Todos ultrapassaram várias falhas e lacunas, em termos de liberdade de imprensa, de eleições livres, de não-interferência do governo nos processos democráticos, enumera o norte-americano. Mas no caso português, a perfeição ainda não foi alcançada, como o demonstra “o exemplo da medalha para Spínola” atribuída em segredo pelo Presidente da República. “Muitos estrangeiros pensam em Portugal como um país lindo para onde podem imigrar, para viverem num lindo palácio, com segurança, sem grandes problemas, mas ainda há problemas por resolver.”

Há 50 anos, “a revolução quase sem sangue muito admirada permitiu transitar para uma democracia, mas o país continua dividido, as pessoas de esquerda estão insatisfeitas com os 18% de votos no Chega nas últimas eleições e o facto é que o país passou de uma maioria absoluta para um governo minoritário de geometria variável”, destaca Redmont, para quem as recentes legislativas de março são a prova de que “o espectro político em Portugal, tal como em Itália, continua com feridas por sarar”.
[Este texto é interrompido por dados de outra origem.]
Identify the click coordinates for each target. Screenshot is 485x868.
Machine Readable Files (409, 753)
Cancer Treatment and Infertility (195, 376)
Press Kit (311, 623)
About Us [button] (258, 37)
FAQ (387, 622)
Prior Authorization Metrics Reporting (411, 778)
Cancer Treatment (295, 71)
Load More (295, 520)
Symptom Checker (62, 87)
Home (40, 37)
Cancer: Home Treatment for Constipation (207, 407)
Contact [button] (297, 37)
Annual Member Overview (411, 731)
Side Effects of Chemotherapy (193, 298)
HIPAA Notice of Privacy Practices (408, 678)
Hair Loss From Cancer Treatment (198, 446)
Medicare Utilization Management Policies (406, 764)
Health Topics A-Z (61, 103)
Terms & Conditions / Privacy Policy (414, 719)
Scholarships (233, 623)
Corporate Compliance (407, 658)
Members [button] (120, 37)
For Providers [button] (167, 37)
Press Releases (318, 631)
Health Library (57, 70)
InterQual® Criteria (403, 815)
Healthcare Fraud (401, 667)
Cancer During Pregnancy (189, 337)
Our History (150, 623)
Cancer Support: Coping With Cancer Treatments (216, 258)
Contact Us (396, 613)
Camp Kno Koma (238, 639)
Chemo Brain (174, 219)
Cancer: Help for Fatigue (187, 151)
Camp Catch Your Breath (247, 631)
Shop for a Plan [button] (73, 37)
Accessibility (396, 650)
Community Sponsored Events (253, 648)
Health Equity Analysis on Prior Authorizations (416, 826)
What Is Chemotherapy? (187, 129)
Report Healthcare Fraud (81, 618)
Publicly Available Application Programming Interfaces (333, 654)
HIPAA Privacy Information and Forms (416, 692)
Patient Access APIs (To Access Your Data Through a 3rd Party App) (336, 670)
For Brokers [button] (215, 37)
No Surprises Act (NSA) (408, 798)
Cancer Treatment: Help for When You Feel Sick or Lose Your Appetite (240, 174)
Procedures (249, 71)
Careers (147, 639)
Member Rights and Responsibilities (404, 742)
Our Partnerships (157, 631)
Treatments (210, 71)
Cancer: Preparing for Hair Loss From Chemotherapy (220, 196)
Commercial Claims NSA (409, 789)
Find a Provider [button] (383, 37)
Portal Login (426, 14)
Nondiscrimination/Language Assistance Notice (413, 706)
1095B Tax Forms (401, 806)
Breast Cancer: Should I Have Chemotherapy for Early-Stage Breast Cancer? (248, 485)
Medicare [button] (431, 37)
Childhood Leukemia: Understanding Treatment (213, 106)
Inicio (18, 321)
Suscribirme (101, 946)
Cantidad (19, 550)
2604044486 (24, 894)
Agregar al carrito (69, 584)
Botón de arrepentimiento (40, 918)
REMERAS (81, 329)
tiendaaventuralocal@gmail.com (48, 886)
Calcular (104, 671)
“Estou muito interessado em ver que pessoas vão marchar Avenida da Liberdade abaixo neste 25 de Abril. Como vão marchar? O que vão dizer os cartazes? Quantas pessoas, quantos partidos políticos? E quem vai preferir ir à praia? ‘Revolução dos Cravos’ sempre foi um título cativante, toda a gente se lembra dessa revolução, tem uma atratividade simpática e muitos jornalistas estão a preparar histórias para este aniversário. Claro que, com as guerras que estamos a viver, na Ucrânia, no Médio Oriente e com outra a aquecer na Ásia, com a China e tudo o mais, as pessoas podem estar algo distraídas. Mas a nível internacional vão estar atentas. O mundo está atento."